Sound Event Localization and Detection Using Imbalanced Real and Synthetic Data via Multi-Generator

Sensors (Basel). 2023 Mar 23;23(7):3398. doi: 10.3390/s23073398.

Abstract

This study proposes a sound event localization and detection (SELD) method using imbalanced real and synthetic data via a multi-generator. The proposed method is based on a residual convolutional neural network (RCNN) and a transformer encoder for real spatial sound scenes. SELD aims to classify the sound event, detect the onset and offset of the classified event, and estimate the direction of the sound event. In Detection and Classification of Acoustic Scenes and Events (DCASE) 2022 Task 3, SELD is performed with a few real spatial sound scene data and a relatively large number of synthetic data. When a model is trained using imbalanced data, it can proceed by focusing only on a larger number of data. Thus, a multi-generator that samples real and synthetic data at a specific rate in one batch is proposed to prevent this problem. We applied the data augmentation technique SpecAugment and used time-frequency masking to the dataset. Furthermore, we propose a neural network architecture to apply the RCNN and transformer encoder.
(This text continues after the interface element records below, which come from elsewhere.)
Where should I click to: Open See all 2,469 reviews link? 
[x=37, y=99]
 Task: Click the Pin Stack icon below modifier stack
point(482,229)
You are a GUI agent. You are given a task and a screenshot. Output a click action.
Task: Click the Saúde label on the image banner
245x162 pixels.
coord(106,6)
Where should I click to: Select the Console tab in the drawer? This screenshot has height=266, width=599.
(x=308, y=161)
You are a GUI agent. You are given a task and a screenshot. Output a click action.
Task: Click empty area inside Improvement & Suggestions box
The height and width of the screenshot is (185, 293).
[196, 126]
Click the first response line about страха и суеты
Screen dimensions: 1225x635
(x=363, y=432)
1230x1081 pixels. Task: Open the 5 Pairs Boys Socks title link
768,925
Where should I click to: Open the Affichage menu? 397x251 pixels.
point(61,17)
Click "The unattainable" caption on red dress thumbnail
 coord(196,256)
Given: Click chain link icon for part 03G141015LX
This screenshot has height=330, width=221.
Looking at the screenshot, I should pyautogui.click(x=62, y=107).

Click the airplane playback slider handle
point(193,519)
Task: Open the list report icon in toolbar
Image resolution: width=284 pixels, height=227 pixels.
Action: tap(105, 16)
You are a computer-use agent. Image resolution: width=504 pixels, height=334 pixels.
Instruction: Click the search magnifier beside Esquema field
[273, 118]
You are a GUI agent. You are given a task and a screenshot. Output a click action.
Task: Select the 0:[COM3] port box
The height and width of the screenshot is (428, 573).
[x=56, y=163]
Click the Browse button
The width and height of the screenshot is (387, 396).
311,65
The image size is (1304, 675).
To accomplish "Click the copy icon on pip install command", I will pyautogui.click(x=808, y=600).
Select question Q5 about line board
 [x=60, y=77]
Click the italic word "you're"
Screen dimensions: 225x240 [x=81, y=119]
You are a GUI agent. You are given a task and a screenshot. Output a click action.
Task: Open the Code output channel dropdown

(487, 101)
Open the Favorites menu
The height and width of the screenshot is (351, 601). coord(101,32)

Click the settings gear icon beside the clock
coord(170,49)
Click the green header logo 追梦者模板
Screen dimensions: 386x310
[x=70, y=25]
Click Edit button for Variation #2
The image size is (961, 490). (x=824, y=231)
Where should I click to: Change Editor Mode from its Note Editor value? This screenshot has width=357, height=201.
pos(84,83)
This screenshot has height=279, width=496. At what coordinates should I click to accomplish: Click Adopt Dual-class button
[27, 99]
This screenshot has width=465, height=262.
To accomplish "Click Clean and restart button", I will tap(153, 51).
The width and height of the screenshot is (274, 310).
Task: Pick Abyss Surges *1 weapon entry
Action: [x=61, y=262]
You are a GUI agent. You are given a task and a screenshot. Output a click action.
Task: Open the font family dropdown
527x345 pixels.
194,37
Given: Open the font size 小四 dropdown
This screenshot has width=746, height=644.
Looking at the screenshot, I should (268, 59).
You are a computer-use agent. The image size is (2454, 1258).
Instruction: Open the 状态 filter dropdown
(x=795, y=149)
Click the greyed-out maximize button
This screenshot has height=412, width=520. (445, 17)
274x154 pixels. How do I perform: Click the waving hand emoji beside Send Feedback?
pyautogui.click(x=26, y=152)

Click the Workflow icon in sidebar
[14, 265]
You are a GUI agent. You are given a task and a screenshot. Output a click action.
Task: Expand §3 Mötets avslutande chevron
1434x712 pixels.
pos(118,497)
Several models were trained with various structures and hyperparameters, and several ensemble models were obtained by "cherry-picking" specific models. Based on the experiment, the single model of the proposed method and the model applied with the ensemble exhibited improved performance compared with the baseline model.

Keywords: residual convolutional neural network; sound event detection; sound localization; transformer.